**Direction:** In the article on shareholder disputes below, turn the paragraph that begins "Litigation can help break such impasses" into a short bulleted list that keeps its main facts.

On Behalf of | Apr 12, 2024 | Business Litigation

Running a business is an exciting venture, but even the most successful companies can face internal disagreements. When disagreements involve shareholders, the stakes can be particularly high.

While some disputes can be resolved through negotiation, others reach a point where litigation may become necessary. As such, if you help to run a corporation, you should familiarize yourself with shareholder disputes that might require a trip to court.

Deadlocks in management decisions

A healthy business thrives on effective decision-making. However, with multiple shareholders, disagreements on strategic direction, financial investments or hiring practices can lead to impasses. In closely held corporations with equal ownership, these deadlocks can be particularly crippling.

Litigation can help break such impasses. A court can order the sale of the company, force the buy-out of a dissenting shareholder or appoint a temporary decision-maker. Litigation may provide a solution when communication and compromise fail.

Disputes regarding shareholder agreements (buy-sell provisions)

Buy-sell provisions are crucial documents outlining the process for shareholders to exit the company. These agreements typically define the conditions and valuation methods for buying or selling shares. Disputes can arise regarding:

  • The interpretation of these provisions
  • The triggering events for a buy-out
  • The fair market value of the shares

Litigation can help clarify the terms of the agreement and enforce its provisions. A court ruling can determine the appropriate valuation of shares, the timeframe for a buy-out or even declare the buy-sell provision unenforceable.

Dilution and squeeze-outs

Share dilution occurs when a company issues new shares, reducing the ownership percentage of existing shareholders. Squeeze-outs, on the other hand, are intentional attempts by majority shareholders to force minority shareholders to sell their shares at an unfair price.

Both scenarios can lead to litigation if minority shareholders believe their ownership rights are being unfairly diminished. A lawsuit might seek to challenge the issuance of new shares, prevent a squeeze-out or obtain a fair valuation for the minority shareholder’s stake.

Shareholder disputes can be disruptive and expensive. Having clear and well-drafted shareholder agreements, operating agreements and bylaws can help prevent some conflicts. However, consulting with a reliable legal remains important if communication breaks down and litigation becomes unavoidable. There is simply too much at stake for corporations to risk an unfavorable outcome to such disputes.

**Material:**
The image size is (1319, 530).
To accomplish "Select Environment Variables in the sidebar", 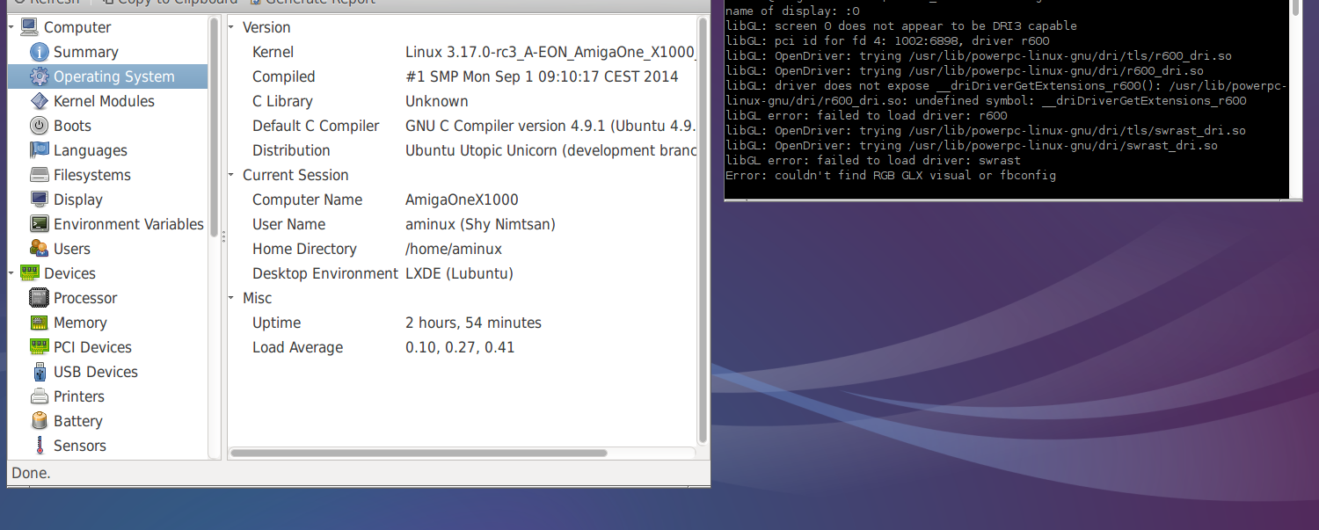I will 128,224.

**Output:**
- Litigation can help break management deadlocks.
- A court can order the company sold, force a buy-out of a dissenting shareholder, or appoint a temporary decision-maker.
- Litigation may offer a solution when communication and compromise fail.